EQO's lab is at the forefront of leveraging eRNA and eDNA to support owners, operators, or consultants in their efforts to detect, diagnose, and monitor their freshwater and marine aquatic ecosystem challenges.
eRNA vs eDNA
Both eRNA and eDNA are powerful tools in environmental sciences. eDNA, a robust molecule, serves as the archival record of all genetic information within a species, indicating its past or present existence in an environment. Conversely, the less stable eRNA offers a fleeting glimpse into the active processes of a cell, much like a culinary recipe in action. Leveraging these molecular insights, we provide real-time snapshots and comprehensive archives of aquatic ecosystems, enabling actionable, informed decisions.

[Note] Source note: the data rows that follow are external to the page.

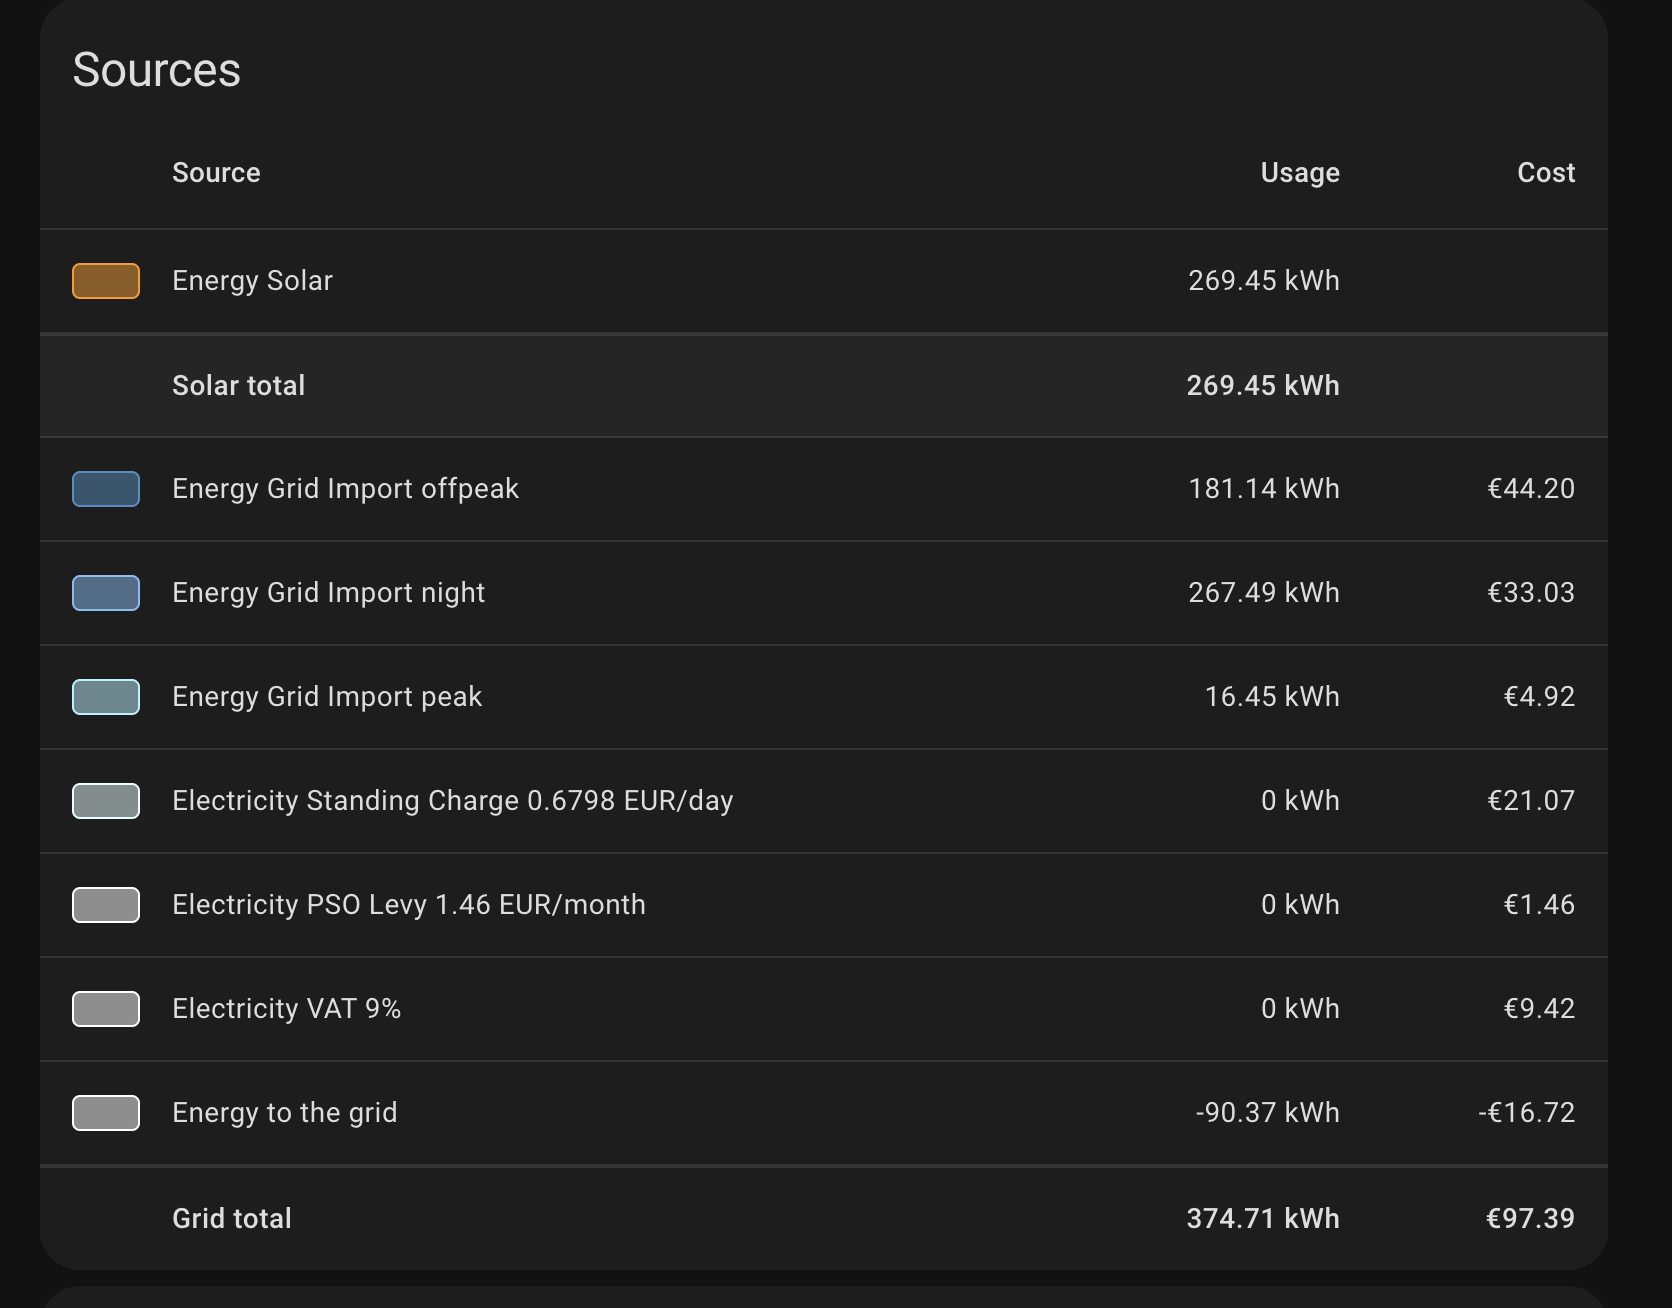Click the Grid Import offpeak color swatch
Viewport: 1672px width, 1308px height.
click(106, 489)
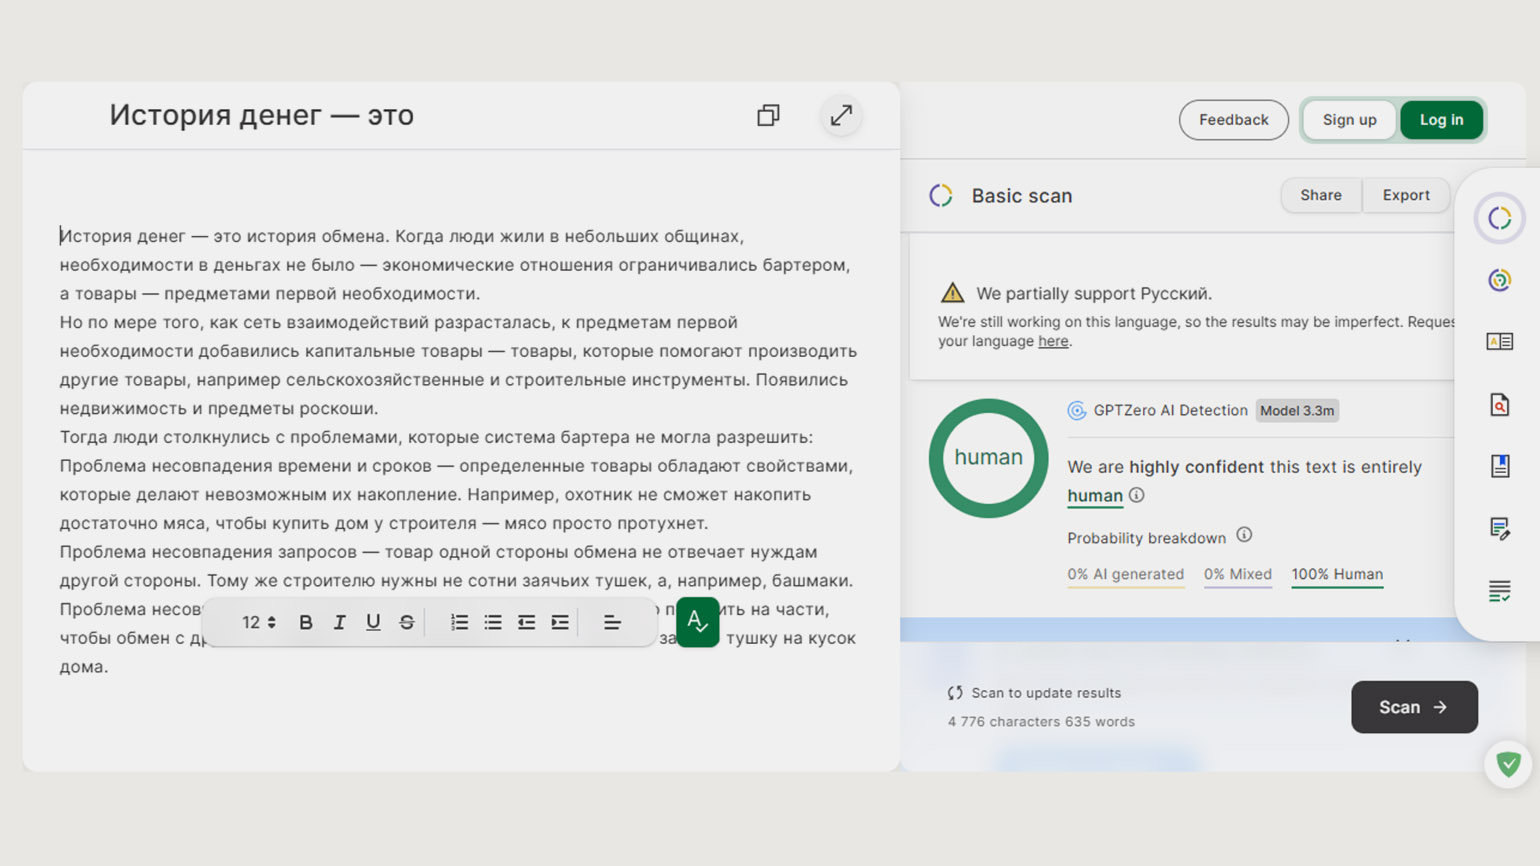The width and height of the screenshot is (1540, 866).
Task: Open the text alignment options
Action: pyautogui.click(x=612, y=622)
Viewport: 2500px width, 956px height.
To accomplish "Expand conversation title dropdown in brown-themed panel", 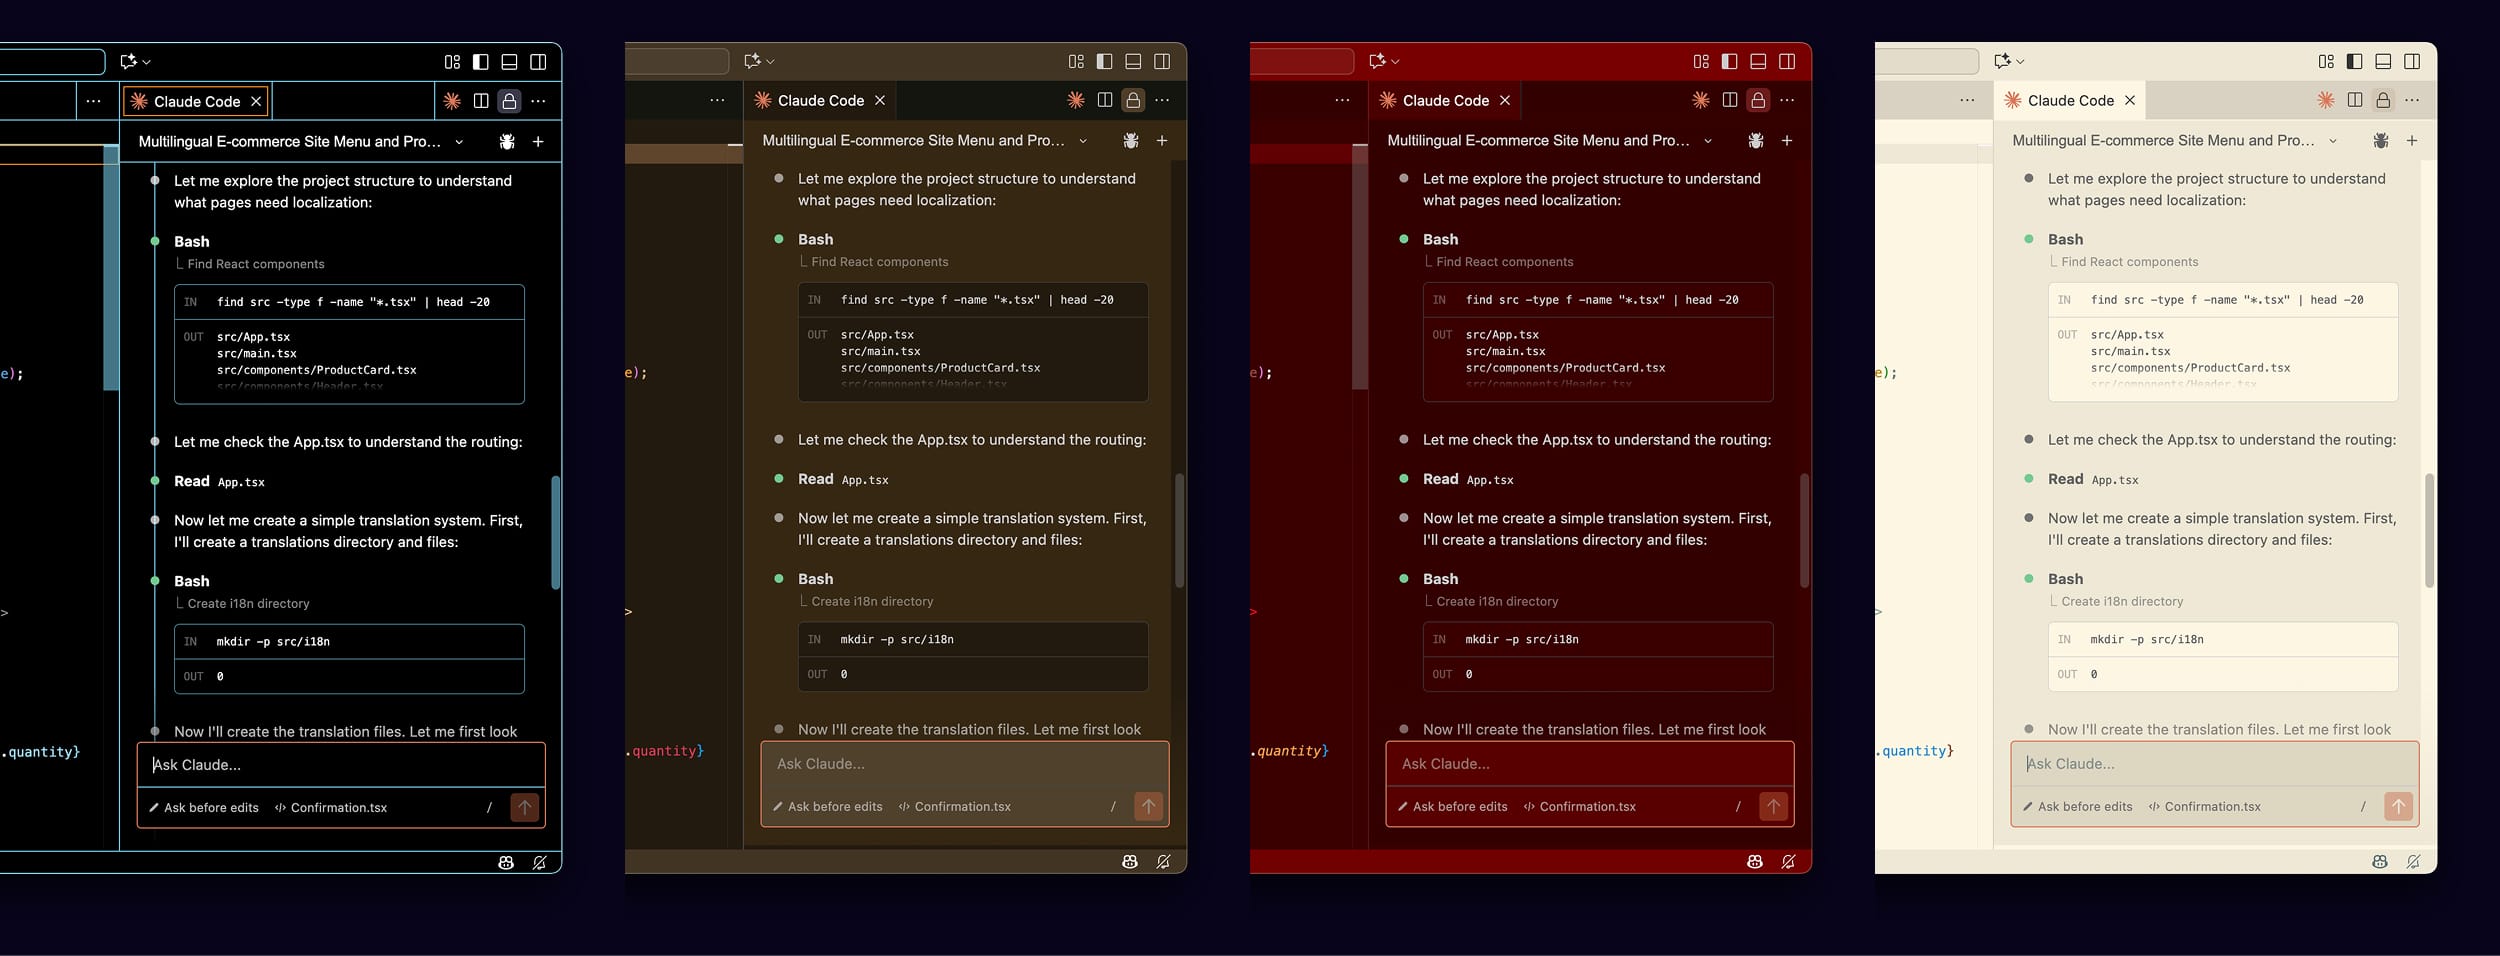I will pos(1083,141).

Quantitative PCR (qPCR) is a method that involves designing a specific gene probe to amplify a section of DNA or RNA in order to perform high-specificity measurements. Using a fluorescence system, qPCR copies the target sequence and measures the abundance of certain DNA or RNA sequences, with the more common sequences resulting in earlier fluorescence. This technique is valuable for its precision and sensitivity and can measure the expression of specific genes to give insight into metabolism, stress response, and other functions of an organism. In environmental science, qPCR can provide an understanding of the past presence and current state of specific species, including their stress levels and biological activities.
PhyloChip is a type of microchip composed of thousands of small wells, each containing DNA sequences specific to different prokaryotic organisms. By amplifying a gene common to all prokaryotes, like the 16s gene, and allowing these amplified fragments to bind to the sequences in the wells, scientists can determine which organisms are present. While this method doesn't provide the depth of data possible with metagenomics or the quantitative specificity of qPCR, it can give a broad-spectrum view of all known bacteria and archaea present in a sample. This makes PhyloChip a useful tool in environmental science for assessing microbial biodiversity.
Metabarcoding is a method within next generation sequencing (NGS) which involves taking DNA or RNA, breaking it into fragments, and attaching a barcode, a known sequence of DNA, to each fragment. This barcode only binds to specific fragments, allowing us to selectively amplify and analyze genetic data from target species or genes. In an environmental context, metabarcoding can provide relative abundance of different species based on the frequency of their DNA or RNA sequences. However, due to many variable factors during the process, the results are not entirely reproducible, which makes it useful for understanding biodiversity and general trends rather than for precise diagnostic purposes.